---------- KUTIPAN TEKS

Senin, 05 September 2011

"Apakah harus kita turun ke jalan lagi....?"
"Apakah harus darah tertumpah lagi....?"
"Apakah harus senjata meletus lagi....?"
"Apakah harus ratap tangis ibu pertiwi terdengar lagi.....melihat putra-putrinya tewas diterjang peluru......?"

Indonesia............
"Kapan kau akan berhenti bertanya....?"


X_Andre.

Pancasila, dimanakah engkau?

Sebuah refleksi sederhana mengenai Pancasila

dalam rangka memperingati hari lahir Pancasila yang ke – 65 tahun.

--------------------

• _PERMINTAAN TERTULIS 1_: Dari baris-baris di bawah, salin kembali bagian yang dimulai pada baris yang memuat "You are a computer-use agent. Image resolution: width=1296" dan berakhir pada baris yang memuat "tap(375, 1347)", dengan mengganti "row label" menjadi "row heading". Semua hal lain harus tetap sama.
Kutipan teks di atas tidak berhubungan dengan baris-baris yang menyusul.

---------- KUMPULAN BARIS

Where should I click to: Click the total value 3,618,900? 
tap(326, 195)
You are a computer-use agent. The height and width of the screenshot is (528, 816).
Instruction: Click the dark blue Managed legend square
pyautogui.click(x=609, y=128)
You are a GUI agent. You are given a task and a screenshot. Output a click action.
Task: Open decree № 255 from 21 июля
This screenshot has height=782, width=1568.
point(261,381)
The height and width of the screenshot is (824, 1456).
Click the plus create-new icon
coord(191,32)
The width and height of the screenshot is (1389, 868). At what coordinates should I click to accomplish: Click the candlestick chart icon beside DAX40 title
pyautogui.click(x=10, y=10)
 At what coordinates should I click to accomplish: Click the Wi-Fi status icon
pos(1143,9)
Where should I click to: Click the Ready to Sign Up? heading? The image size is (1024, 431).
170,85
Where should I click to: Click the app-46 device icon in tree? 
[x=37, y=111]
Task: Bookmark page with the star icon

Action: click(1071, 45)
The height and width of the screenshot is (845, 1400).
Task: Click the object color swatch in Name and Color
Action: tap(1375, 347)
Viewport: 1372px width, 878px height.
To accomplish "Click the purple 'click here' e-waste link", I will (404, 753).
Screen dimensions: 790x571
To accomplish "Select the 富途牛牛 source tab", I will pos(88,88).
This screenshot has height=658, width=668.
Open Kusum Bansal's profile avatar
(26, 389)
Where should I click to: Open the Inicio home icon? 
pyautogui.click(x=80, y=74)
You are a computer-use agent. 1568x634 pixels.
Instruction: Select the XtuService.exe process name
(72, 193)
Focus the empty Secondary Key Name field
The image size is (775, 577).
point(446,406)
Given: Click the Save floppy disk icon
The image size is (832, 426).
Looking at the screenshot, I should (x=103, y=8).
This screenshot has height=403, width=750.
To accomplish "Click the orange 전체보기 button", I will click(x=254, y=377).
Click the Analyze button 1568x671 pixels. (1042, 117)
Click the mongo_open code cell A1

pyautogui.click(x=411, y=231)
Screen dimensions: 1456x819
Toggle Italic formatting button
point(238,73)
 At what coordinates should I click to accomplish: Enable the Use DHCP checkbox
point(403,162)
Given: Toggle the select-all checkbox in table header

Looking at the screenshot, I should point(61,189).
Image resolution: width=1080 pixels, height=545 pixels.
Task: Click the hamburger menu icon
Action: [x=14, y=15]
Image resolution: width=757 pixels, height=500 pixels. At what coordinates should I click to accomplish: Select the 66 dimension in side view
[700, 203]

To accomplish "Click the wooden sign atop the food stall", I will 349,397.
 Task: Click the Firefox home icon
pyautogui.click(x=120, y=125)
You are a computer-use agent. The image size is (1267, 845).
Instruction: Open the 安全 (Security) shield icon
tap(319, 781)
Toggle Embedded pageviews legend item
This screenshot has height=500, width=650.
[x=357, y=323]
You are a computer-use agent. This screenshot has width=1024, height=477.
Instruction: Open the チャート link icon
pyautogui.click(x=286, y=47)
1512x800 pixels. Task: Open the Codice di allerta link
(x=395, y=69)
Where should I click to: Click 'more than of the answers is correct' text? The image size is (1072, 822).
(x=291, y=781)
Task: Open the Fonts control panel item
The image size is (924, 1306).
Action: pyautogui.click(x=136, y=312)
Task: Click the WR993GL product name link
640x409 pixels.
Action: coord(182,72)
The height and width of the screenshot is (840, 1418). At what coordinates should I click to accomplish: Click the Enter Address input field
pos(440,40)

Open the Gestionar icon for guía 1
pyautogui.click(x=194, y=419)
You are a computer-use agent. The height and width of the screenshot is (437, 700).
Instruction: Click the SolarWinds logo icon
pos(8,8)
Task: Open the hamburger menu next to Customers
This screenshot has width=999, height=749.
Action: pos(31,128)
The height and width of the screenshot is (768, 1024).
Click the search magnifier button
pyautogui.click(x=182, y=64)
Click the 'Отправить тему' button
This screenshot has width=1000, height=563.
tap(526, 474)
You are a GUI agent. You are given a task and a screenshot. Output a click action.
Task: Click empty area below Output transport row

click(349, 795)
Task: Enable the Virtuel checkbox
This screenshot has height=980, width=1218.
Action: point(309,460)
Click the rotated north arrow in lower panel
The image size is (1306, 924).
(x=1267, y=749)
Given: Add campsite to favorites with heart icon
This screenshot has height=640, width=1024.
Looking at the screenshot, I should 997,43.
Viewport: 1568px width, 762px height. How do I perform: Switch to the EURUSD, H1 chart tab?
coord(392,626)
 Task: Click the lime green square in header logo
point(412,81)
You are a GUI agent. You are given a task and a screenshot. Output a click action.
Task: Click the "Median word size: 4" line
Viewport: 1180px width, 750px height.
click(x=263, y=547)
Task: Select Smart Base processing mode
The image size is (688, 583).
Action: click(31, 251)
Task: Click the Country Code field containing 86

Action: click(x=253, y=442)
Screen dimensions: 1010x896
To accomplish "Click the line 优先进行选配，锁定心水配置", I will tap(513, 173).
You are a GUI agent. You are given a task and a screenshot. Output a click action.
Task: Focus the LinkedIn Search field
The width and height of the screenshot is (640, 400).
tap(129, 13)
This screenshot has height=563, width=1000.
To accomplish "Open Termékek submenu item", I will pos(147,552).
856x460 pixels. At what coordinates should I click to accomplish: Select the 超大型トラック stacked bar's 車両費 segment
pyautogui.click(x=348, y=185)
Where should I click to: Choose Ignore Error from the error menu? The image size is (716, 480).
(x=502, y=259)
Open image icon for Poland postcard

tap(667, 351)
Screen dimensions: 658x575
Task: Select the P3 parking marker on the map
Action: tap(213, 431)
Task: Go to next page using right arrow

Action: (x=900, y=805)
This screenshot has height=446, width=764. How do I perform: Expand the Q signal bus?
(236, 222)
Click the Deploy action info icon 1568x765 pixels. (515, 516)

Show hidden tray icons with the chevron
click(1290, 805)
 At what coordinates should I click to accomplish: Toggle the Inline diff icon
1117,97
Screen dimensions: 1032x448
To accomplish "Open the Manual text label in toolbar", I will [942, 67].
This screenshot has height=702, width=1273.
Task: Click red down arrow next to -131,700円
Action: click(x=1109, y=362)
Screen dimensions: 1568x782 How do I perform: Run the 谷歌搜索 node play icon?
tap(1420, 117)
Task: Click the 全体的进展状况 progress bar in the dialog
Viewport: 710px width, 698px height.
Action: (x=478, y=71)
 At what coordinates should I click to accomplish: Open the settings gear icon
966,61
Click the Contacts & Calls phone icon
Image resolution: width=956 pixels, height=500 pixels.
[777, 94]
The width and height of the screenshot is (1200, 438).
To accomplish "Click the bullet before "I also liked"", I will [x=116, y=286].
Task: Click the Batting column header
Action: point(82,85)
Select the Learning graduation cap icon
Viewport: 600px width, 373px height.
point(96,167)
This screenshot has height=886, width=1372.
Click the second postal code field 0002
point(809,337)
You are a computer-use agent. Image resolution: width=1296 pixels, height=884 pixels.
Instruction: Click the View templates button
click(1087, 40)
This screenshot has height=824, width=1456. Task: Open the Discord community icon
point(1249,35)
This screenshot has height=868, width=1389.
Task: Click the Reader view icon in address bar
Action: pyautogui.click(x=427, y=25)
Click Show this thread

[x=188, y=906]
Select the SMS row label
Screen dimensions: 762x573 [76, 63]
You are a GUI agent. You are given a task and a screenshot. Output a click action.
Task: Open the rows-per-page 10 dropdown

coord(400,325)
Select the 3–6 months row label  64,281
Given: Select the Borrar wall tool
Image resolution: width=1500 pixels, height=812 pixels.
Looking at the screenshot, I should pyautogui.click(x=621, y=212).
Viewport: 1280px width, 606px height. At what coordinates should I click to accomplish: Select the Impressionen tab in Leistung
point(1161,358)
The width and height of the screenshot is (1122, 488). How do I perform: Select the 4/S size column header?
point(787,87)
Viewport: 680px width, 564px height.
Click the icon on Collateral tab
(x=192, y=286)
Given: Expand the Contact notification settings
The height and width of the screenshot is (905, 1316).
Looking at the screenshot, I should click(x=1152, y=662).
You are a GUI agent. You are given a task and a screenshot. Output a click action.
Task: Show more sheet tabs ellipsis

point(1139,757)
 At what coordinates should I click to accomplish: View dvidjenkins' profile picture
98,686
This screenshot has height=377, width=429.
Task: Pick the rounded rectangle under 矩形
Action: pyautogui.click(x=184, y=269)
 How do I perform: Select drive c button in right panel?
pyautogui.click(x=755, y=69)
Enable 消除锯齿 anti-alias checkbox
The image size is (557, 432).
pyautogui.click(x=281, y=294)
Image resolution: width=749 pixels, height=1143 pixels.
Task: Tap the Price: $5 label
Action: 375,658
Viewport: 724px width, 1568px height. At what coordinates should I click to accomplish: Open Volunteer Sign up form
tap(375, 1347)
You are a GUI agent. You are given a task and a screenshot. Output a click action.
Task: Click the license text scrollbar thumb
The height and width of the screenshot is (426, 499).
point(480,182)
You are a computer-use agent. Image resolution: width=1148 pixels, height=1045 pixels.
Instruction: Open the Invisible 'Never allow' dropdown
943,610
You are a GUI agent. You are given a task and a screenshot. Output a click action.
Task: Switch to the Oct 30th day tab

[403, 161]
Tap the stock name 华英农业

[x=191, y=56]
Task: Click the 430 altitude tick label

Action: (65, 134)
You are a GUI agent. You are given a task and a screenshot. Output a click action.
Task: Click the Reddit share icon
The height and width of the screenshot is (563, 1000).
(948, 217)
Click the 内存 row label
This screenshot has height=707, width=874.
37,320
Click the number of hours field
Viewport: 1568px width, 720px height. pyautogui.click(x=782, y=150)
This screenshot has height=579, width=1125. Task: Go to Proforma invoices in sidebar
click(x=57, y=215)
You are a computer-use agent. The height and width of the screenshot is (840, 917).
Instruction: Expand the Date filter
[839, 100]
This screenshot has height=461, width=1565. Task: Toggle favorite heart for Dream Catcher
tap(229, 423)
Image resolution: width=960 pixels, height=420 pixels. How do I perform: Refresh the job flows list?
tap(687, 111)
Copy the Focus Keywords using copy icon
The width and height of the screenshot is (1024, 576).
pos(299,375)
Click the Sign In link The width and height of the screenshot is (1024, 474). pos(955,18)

--------------------

• _PERMINTAAN TERTULIS 2_: Menurut kutipan teks, dalam rangka apa refleksi sederhana mengenai Pancasila itu disusun? Jawab dalam satu hingga tiga kalimat.

• _HASIL TUGAS 1_:
You are a computer-use agent. Image resolution: width=1296 pixels, height=884 pixels.
Instruction: Click the View templates button
click(1087, 40)
This screenshot has height=824, width=1456. Task: Open the Discord community icon
point(1249,35)
This screenshot has height=868, width=1389.
Task: Click the Reader view icon in address bar
Action: pyautogui.click(x=427, y=25)
Click Show this thread

[x=188, y=906]
Select the SMS row heading
Screen dimensions: 762x573 [76, 63]
You are a GUI agent. You are given a task and a screenshot. Output a click action.
Task: Open the rows-per-page 10 dropdown

coord(400,325)
Select the 3–6 months row heading  64,281
Given: Select the Borrar wall tool
Image resolution: width=1500 pixels, height=812 pixels.
Looking at the screenshot, I should pyautogui.click(x=621, y=212).
Viewport: 1280px width, 606px height. At what coordinates should I click to accomplish: Select the Impressionen tab in Leistung
point(1161,358)
The width and height of the screenshot is (1122, 488). How do I perform: Select the 4/S size column header?
point(787,87)
Viewport: 680px width, 564px height.
Click the icon on Collateral tab
(x=192, y=286)
Given: Expand the Contact notification settings
The height and width of the screenshot is (905, 1316).
Looking at the screenshot, I should click(x=1152, y=662).
You are a GUI agent. You are given a task and a screenshot. Output a click action.
Task: Show more sheet tabs ellipsis

point(1139,757)
 At what coordinates should I click to accomplish: View dvidjenkins' profile picture
98,686
This screenshot has height=377, width=429.
Task: Pick the rounded rectangle under 矩形
Action: pyautogui.click(x=184, y=269)
 How do I perform: Select drive c button in right panel?
pyautogui.click(x=755, y=69)
Enable 消除锯齿 anti-alias checkbox
The image size is (557, 432).
pyautogui.click(x=281, y=294)
Image resolution: width=749 pixels, height=1143 pixels.
Task: Tap the Price: $5 label
Action: 375,658
Viewport: 724px width, 1568px height. At what coordinates should I click to accomplish: Open Volunteer Sign up form
tap(375, 1347)

• _HASIL TUGAS 2_: Refleksi sederhana mengenai Pancasila itu disusun dalam rangka memperingati hari lahir Pancasila yang ke-65.